In Los Angeles, Linda Kasabian was arraigned on the sixth and pleaded “not guilty.” That same day attorney Marvin Part requested that a court-appointed psychiatrist examine his client, Leslie Van Houten. Judge Keene appointed Dr. Blake Skrdla, who was to make a confidential report to Part. Earlier Part had requested and received permission to interview Leslie on tape.
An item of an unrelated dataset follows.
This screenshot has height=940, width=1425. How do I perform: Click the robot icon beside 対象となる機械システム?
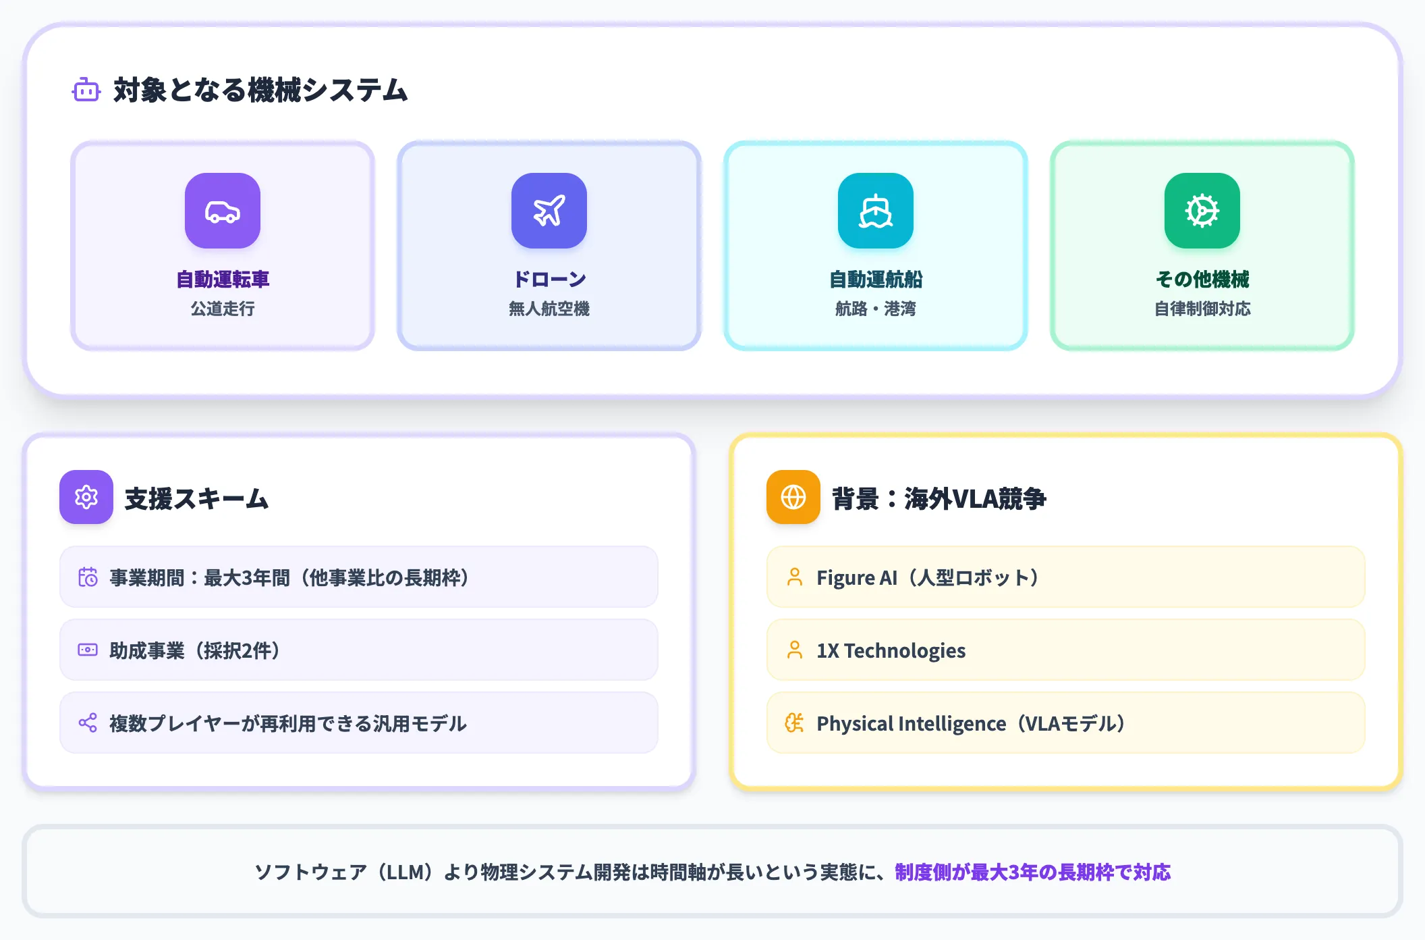coord(86,90)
Though the prosecution would neither hear the tape nor see the report, it was a fairly safe assumption that Part, like his predecessor Barnett, was considering an insanity plea.
We didn’t have to wait very long for Manson’s reaction.
On the nineteenth Leslie requested that Part be relieved as her attorney and Ira Reiner appointed instead.
Owing to the possibly sensitive nature of the testimony, Judge George M. Dell decided to hear the matter in chambers, outside the presence of the public and press.
*
Part opposed the substitution, arguing that Leslie Van Houten was mentally incapable of making a rational decision. “This girl will do anything that Charles Manson or any member of this so-called Manson Family says…This girl has no will of her own left…Because of this hold that Charles Manson and the Family has over her, she doesn’t care whether she is tried together and gets the gas chamber, she just wants to be with the Family.”
The appointment of Reiner, Part claimed, would constitute a conflict of interest, one that would definitely hurt Miss Van Houten.
Part told the court how the switch had come about. A week or so ago Squeaky had visited Leslie. Although Part was also present, Squeaky had told her, “
We
think you ought to have another lawyer,” and had shown her Reiner’s card. Leslie had replied, “I’ll do anything that Charlie wants me to do.” A few days later Leslie (1) refused to be examined by the psychiatrist, and (2) informed Part that he was no longer her attorney and that Reiner was.
Part wanted Judge Dell to listen to the tape he had made with Leslie. He was sure that, having heard it, the Court would realize that Leslie Van Houten was incapable of acting in her own best interests.
It was now obvious that Part felt a joint trial and an “umbrella” defense would hurt his client. The other defendants were charged with seven murders, Leslie with only two. And the evidence against her was slight. “To the best of my knowledge,” Part said, referring to the Dianne Lake statement which he had received through discovery, “all she did was perhaps stab somebody who was already dead.”
Judge Dell then questioned Ira Reiner, who admitted that he had talked to Manson “roughly a dozen times.” He also admitted that Manson was one of several people who had suggested he represent Leslie. He had never actually represented Manson, however, and he had only gone to see Miss Van Houten after receiving a written request from her.
Judge Dell questioned Leslie outside the presence of the two attorneys. She remained firm in her resolve: she wanted Reiner.
Part, literally, begged Judge Dell to listen to the tape he had made with Leslie. Part said, “That girl is insane in a way that is almost science fiction.”
Judge Dell said he would rather not hear the tape. He was concerned with one issue only: whether Miss Van Houten’s mental state was such that she could intelligently make a substitution of counsel. To determine this, he appointed three psychiatrists to listen to the tape and examine Leslie, their confidential report, on that single issue, to be made directly to him.